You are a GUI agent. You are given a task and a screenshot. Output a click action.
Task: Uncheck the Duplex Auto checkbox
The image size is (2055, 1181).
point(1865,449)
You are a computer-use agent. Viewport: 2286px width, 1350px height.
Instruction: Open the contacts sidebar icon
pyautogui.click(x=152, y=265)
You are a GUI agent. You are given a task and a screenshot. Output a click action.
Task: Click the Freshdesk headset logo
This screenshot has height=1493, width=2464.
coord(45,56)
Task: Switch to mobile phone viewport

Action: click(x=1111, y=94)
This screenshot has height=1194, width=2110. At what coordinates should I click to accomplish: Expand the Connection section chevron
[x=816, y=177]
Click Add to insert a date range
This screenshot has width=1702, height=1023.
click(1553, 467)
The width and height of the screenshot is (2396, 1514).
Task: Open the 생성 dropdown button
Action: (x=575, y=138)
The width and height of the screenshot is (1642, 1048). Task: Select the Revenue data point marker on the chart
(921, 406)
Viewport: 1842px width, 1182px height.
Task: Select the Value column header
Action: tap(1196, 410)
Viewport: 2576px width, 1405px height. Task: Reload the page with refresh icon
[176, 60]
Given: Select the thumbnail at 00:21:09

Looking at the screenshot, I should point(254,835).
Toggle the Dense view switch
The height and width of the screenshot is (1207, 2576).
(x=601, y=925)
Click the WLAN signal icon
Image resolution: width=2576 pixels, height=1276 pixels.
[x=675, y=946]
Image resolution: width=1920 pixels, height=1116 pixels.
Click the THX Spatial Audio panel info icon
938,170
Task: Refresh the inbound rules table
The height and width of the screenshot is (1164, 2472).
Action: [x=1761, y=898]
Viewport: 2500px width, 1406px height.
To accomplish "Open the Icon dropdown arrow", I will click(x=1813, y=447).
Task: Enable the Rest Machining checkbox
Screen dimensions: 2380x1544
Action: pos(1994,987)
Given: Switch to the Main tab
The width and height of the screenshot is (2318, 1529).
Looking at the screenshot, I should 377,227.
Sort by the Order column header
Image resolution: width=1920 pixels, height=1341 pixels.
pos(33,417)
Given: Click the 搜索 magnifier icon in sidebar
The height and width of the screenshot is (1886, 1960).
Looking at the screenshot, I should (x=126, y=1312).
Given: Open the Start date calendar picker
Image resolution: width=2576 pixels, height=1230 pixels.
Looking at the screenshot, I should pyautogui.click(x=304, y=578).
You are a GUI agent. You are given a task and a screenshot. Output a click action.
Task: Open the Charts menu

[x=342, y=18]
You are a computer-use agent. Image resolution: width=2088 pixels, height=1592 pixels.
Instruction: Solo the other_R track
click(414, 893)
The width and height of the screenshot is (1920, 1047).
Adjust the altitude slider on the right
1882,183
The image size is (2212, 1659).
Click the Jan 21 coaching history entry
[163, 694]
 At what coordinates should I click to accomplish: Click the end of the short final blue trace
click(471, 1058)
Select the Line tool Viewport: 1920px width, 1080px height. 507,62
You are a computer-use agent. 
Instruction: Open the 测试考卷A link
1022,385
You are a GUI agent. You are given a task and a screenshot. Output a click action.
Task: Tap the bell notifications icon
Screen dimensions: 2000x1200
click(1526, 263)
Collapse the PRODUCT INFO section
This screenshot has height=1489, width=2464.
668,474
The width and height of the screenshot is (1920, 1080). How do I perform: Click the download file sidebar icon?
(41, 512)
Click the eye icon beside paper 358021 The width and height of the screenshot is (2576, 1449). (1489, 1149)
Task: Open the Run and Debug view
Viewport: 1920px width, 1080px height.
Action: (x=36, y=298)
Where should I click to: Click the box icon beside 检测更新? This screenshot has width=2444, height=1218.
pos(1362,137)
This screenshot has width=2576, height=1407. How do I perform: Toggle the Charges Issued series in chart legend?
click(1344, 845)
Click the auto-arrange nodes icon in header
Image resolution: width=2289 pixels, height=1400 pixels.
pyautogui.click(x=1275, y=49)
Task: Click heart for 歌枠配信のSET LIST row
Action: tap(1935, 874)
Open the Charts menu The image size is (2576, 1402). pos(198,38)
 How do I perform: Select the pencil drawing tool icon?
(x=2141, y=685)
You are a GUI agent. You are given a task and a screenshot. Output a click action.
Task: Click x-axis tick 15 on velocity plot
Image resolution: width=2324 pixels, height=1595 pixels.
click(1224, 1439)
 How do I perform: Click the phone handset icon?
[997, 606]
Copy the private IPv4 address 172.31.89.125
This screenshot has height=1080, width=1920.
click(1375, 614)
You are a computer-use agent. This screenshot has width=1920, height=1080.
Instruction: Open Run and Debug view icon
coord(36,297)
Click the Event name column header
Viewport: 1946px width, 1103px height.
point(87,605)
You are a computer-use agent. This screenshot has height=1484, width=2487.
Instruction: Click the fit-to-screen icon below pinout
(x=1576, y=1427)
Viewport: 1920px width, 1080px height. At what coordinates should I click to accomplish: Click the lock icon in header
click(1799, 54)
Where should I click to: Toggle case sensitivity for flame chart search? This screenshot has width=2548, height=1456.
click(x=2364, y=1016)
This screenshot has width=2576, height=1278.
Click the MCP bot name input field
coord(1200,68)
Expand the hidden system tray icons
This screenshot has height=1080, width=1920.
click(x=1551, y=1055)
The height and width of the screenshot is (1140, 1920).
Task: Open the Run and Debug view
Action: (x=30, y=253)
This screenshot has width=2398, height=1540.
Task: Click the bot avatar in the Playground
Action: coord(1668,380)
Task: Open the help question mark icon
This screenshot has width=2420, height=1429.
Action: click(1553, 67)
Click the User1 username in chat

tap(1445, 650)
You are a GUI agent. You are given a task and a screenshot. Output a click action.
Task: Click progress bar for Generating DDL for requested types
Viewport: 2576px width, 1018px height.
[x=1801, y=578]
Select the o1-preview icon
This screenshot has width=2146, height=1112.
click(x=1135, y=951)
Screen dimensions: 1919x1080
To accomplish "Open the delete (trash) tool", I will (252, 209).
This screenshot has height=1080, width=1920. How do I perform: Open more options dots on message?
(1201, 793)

## Assignment
From the line holding "Viewport: 2576px width, 1018px height." to the final line of the data, output each line exactly and nothing more.

## Reply
Viewport: 2576px width, 1018px height.
[x=1801, y=578]
Select the o1-preview icon
This screenshot has width=2146, height=1112.
click(x=1135, y=951)
Screen dimensions: 1919x1080
To accomplish "Open the delete (trash) tool", I will (252, 209).
This screenshot has height=1080, width=1920. How do I perform: Open more options dots on message?
(1201, 793)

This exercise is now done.